Review of The Intern, Directed by Nancy Meyers
It started to drag at the end, but otherwise I loved “The Intern.” I didn’t love it because it’s a first-rate piece of cinema. Like MySpace and Napster and virtually everything you did on Twitter today, I suspect it will be forgotten pretty quickly. I loved it because it hit me right in the Millennial “feels.” To quote one of its Buzzfeed-curated characters: “I’m kind of in love with it.”
Yes, just like Polaroids and skinny ties, I’m kind of in love with this movie in that fleeting impulsive infatuation sort of way. “The Intern” keeps firing away at that omg-I-can-totes-relate sweet spot, stoking the hope that that Instagram-worthy life of accomplishment that always feels just a little out of reach might actually be attainable. When a movie does that, when it speaks into that timely moment that perfectly captures both one’s individual life as well as the broader cultural whirlwind of the social age, you just have to enjoy it, tip your hat, and post that fresh tomato.
“The Intern” tells the story of 70-year-old retiree and widower Ben Whittaker (Robert De Niro). Ben has lived a full, happy life, but retirement has proved dull, empty, and lonely, so on a whim he applies for a senior intern program at a hip, startup fashion website founded by Jules Ostin (Anne Hathaway). You can probably imagine the hilarity that ensues from the age gap, a true cultural clash. Nearly all of the jokes are on point and made in good fun. Age is not sacred – during the interview process a startup employee played by Nat Wolff, who barely looks 20, asks Ben where he sees himself in 10 years.
But youth is not sacred either. At one point Jules wonders how in one generation men went from Jack Nicolson to the three shabby guys standing in front of her. All of the young men in the film, in fact, struggle to find their footing in the world, such as when Ben gives a hapless coworker some tips about how to make up with a girl he likes (try talking to her instead of texting a million times).

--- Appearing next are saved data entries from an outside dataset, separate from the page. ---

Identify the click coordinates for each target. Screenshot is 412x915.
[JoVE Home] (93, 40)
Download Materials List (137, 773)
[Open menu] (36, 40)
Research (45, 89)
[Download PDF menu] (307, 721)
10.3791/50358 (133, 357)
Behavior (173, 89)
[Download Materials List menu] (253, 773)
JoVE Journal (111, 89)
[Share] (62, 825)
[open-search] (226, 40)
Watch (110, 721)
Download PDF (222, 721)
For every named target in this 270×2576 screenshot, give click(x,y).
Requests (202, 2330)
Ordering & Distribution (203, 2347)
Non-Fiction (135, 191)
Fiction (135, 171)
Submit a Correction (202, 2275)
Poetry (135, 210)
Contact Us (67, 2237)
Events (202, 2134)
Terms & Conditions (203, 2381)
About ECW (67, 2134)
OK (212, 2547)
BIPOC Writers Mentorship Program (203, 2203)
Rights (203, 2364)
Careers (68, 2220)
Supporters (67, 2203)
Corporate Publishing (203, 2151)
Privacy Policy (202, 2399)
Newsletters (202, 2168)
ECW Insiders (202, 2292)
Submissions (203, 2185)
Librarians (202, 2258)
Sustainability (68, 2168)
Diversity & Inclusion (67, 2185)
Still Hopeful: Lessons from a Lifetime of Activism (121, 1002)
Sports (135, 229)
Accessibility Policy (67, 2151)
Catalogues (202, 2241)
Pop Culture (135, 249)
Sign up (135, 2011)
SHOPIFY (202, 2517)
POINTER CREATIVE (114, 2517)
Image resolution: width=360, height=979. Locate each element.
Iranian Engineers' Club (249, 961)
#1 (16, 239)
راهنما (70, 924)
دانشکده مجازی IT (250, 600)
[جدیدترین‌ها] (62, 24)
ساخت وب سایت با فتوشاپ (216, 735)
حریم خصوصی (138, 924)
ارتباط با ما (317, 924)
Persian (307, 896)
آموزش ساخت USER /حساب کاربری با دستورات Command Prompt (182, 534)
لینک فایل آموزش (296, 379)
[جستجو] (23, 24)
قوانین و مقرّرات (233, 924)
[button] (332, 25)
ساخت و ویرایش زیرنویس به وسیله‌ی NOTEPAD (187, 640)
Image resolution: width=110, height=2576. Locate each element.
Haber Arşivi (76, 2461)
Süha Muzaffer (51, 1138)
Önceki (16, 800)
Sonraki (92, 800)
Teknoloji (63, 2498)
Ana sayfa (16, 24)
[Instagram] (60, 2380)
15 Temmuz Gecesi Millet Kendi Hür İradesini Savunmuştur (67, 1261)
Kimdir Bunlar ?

It’s funny because it’s both sad and true, but The Intern’s appeal goes deeper than humor. It shows us that while the learning curve between old and young has grown steeper, it is not altogether insurmountable. It thus speaks to this deepening divide between age demographics with a lighthearted accuracy and healthy pinch of progressive idealism.
It all starts with De Niro, who literally shoulders the film (I mean literal in the not-literal way, of course). He plays the 70-year-old man we wish everyone his age was like. He realizes that he is out of touch. The world around him is pushing forward ever rapidly and he isn’t too keen on trying to resist it like some old fogey. He has peacefully retired and grasps that his best years and the old days are past. The phone book factory into which he invested his career has been gutted and revamped as the HQ of Jules’ company. But Ben isn’t trying to belittle or begrudge the youth culture. He isn’t trying to tell them how to live their lives. On the contrary he is quite affirming of the perceived progress society has made – impeccably so, in fact, in contrast to many of the potential CEOs that Jules interviews as potential leaders of the company. This leaves Ben free to stay busy and find purpose in helping however he can, whether it’s a task as simple as picking up dry cleaning or as weighty as evaluating potential new revenue streams. His humility is – again – impeccable.
This might be a presumptuous claim for 25-year-old digital media manager like myself to make, but I think baby boomers could take a page or two from Ben’s playbook. Don’t despise the kids, meet them where they’re at, because like or not the world is online, the Mark Zuckerberg-type is king, and there’s no going back.
But at the same time guess what? You old folks still have something to offer – things like perspective and the peace and levelheadedness that comes from a life lived (emphasis on the past tense). As Jules comes to see, we need you seniors. Seriously, we do, because for all our snappy apps and trophies and Facebook friends, we millennial young guns are fragile, trembling wrecks on the inside, full of angst and insecurities. When we find ourselves breaking down in a hotel room the night before a meeting with a CEO, with fractured romances waiting for us after the flight home from San Francisco and our entire future hanging in the balance in this next big decision (or so it always seems at the time), who will be there for us? Who will have that steady shoulder to cry on?
Ben Whittaker, the guy who spent his life making phone books, that’s who.